Breakit goes on to say—translated by Google Translate—the leaked survey results claim a “culture of silence” at the company, with “almost no one who has experienced abusive treatment” feeling that the issues were satisfactorily resolved.
This all comes just days after the surprise resignation of Paradox’s CEO, Ebba Ljungerud, although new (and old) CEO Fredrik Wester denied that there was any connection between the results of the survey and her decision to go. She did, however, see the report before she left, according to Breakit, and according to Paradox’s very brief statement on her leaving, was going due to “differing views on the company’s strategy going forward.”

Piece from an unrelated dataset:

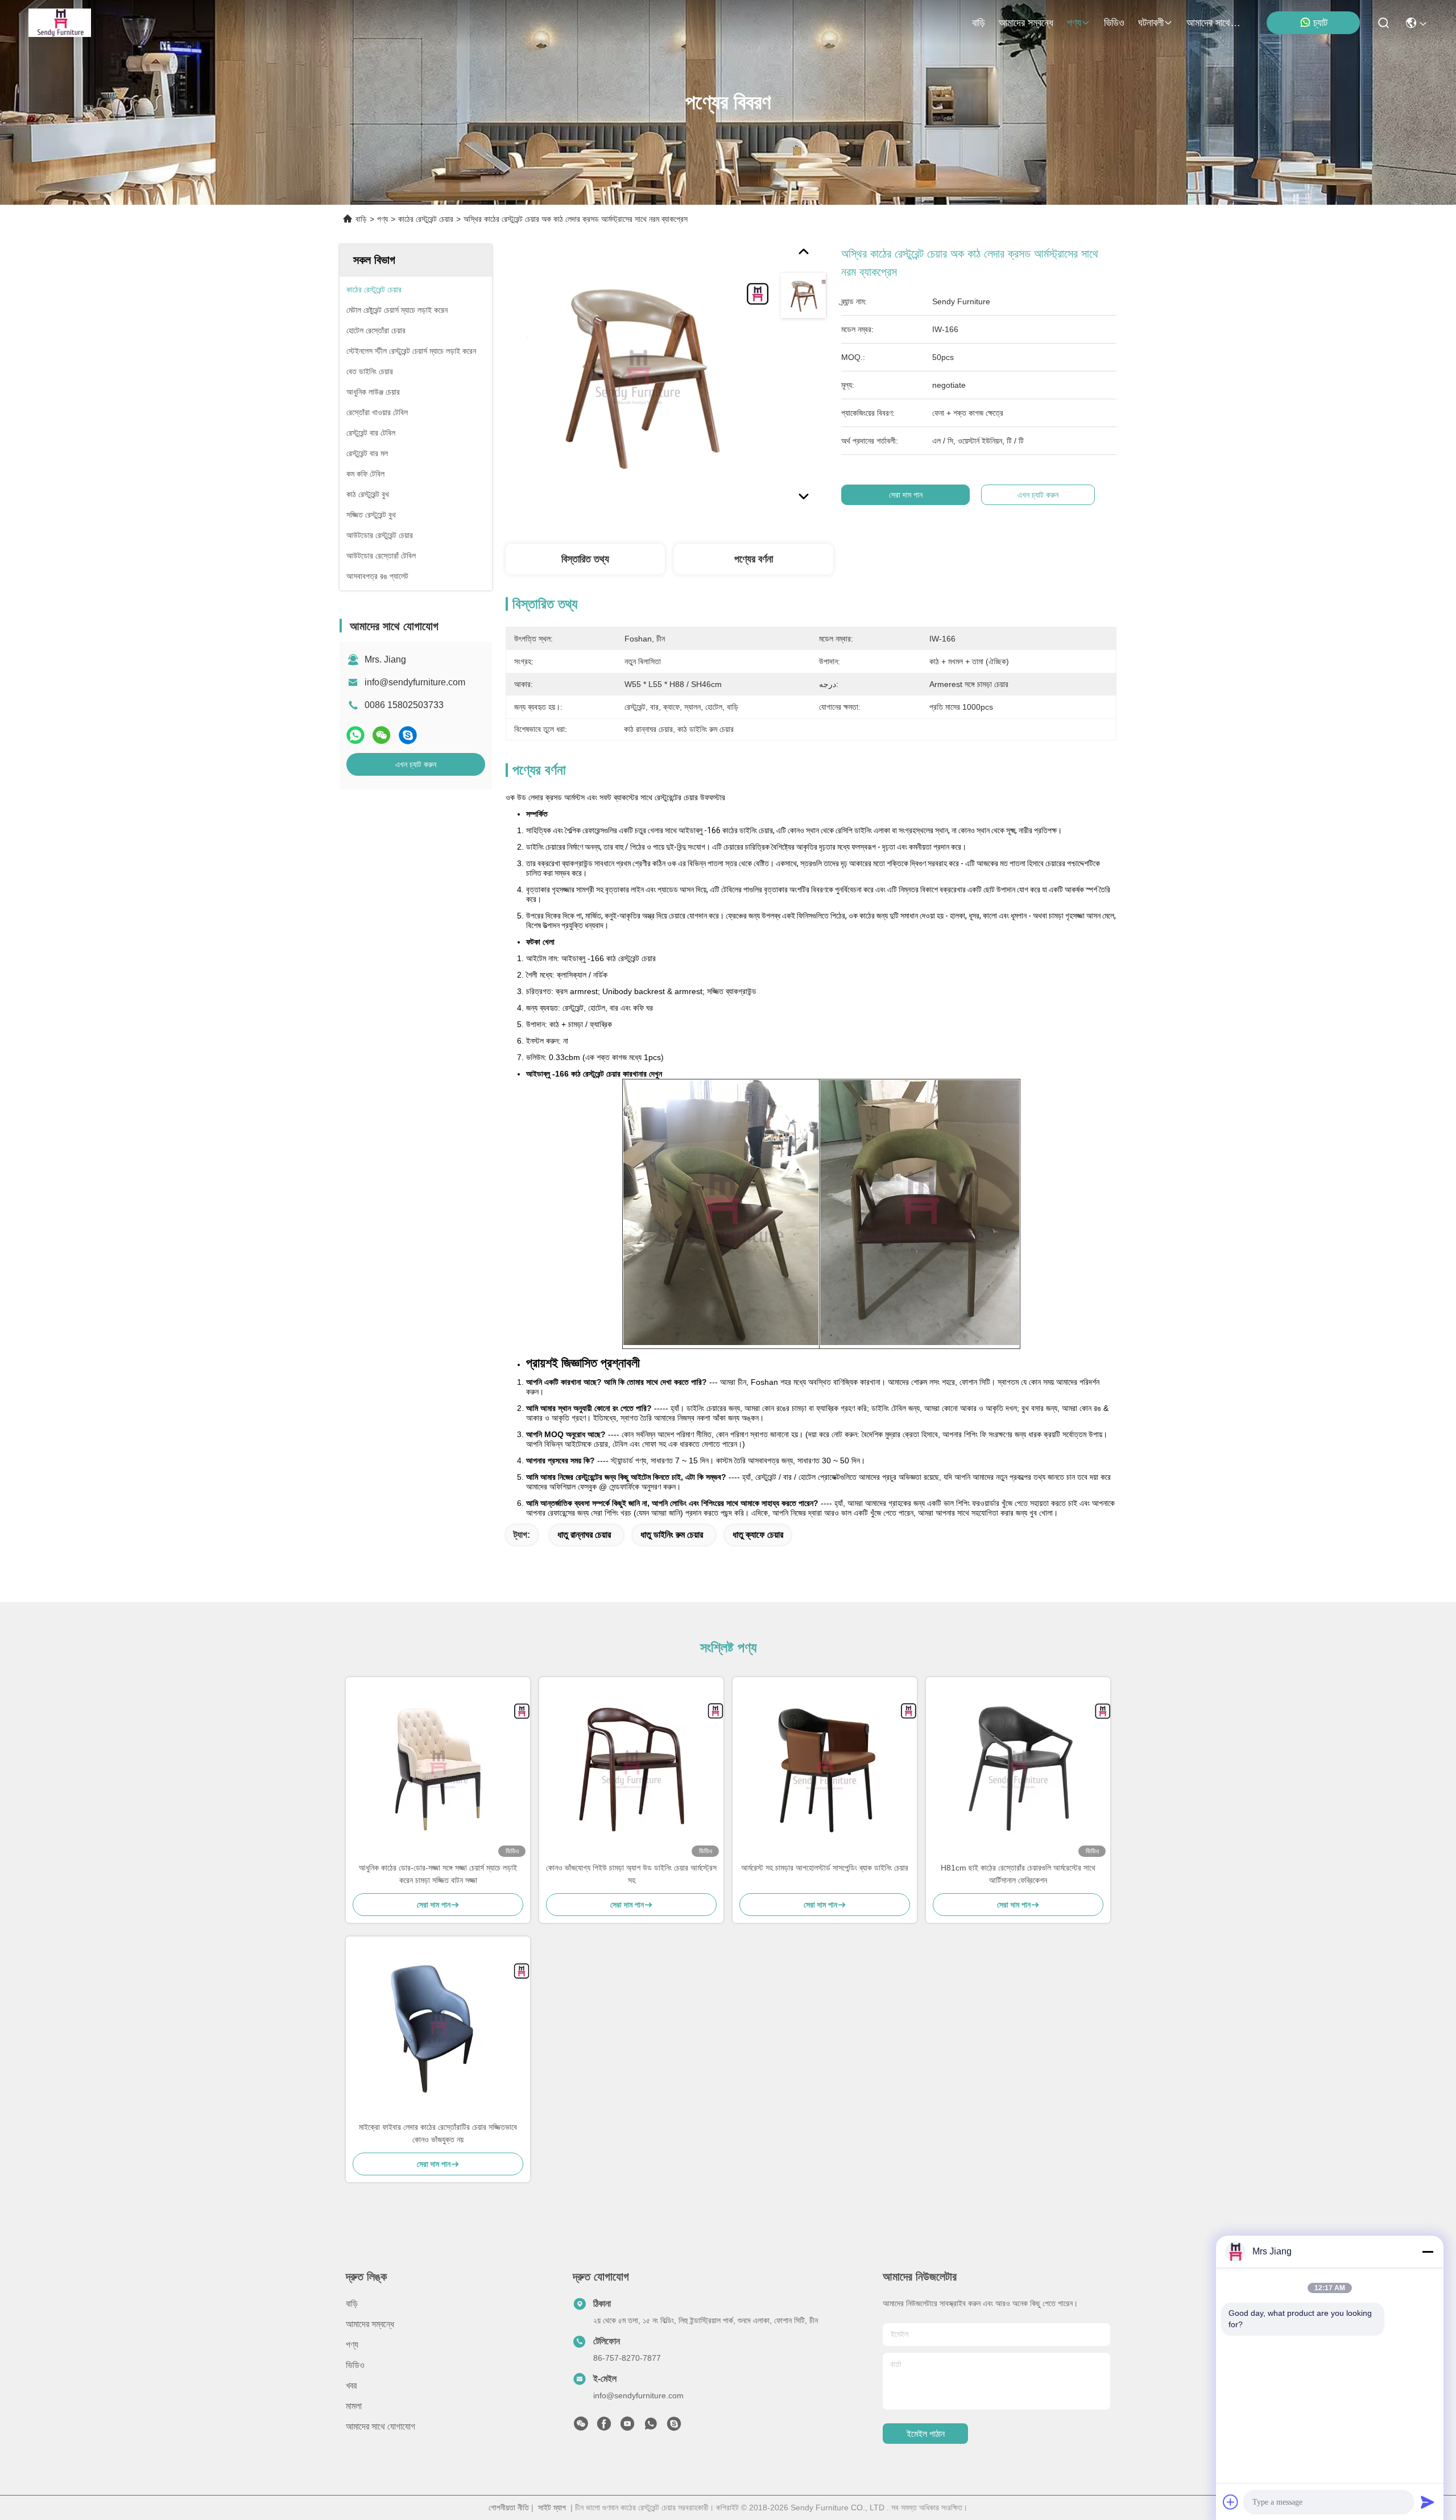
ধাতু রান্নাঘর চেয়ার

Breakit goes on to report Paradox is responding to the news by conduction its own internal survey. The site says a company-wide email told staff that the company is, “now in the process of bringing in an external, neutral company to conduct a thorough review of our process and a comprehensive employee survey.” Paradox’s communications manager, Loïc Fontaine, told staff they would combine the results of this with the unions’ survey, and that they are, “prepared to take action.”
We’ve reached out to Paradox to find out how they intend to respond to this survey, beyond just carrying out another one of their own. We’ll update should they get back to us.
[Update: 10.34] Paradox have got back to us with a statement. They say,
“Obviously the results of this survey are deeply concerning. The management team wants to ensure this data is acted upon, but taking immediate, direct action is legally difficult thanks to the informal nature of the survey (which is not to say it’s being dismissed out-of-hand by any means).
“As stated to Breakit, we decided last week to have an independent company run an audit of our processes to report and handle cases of discrimination and harassment. We’ll also have them run a comprehensive survey to provide us with clearly defined and actionable data that we can use to make impactful change.
“At this point we’re in the process of hiring an independent and neutral firm that specializes in this process; beyond that I don’t have further detail I can offer right now. I appreciate you reaching out.”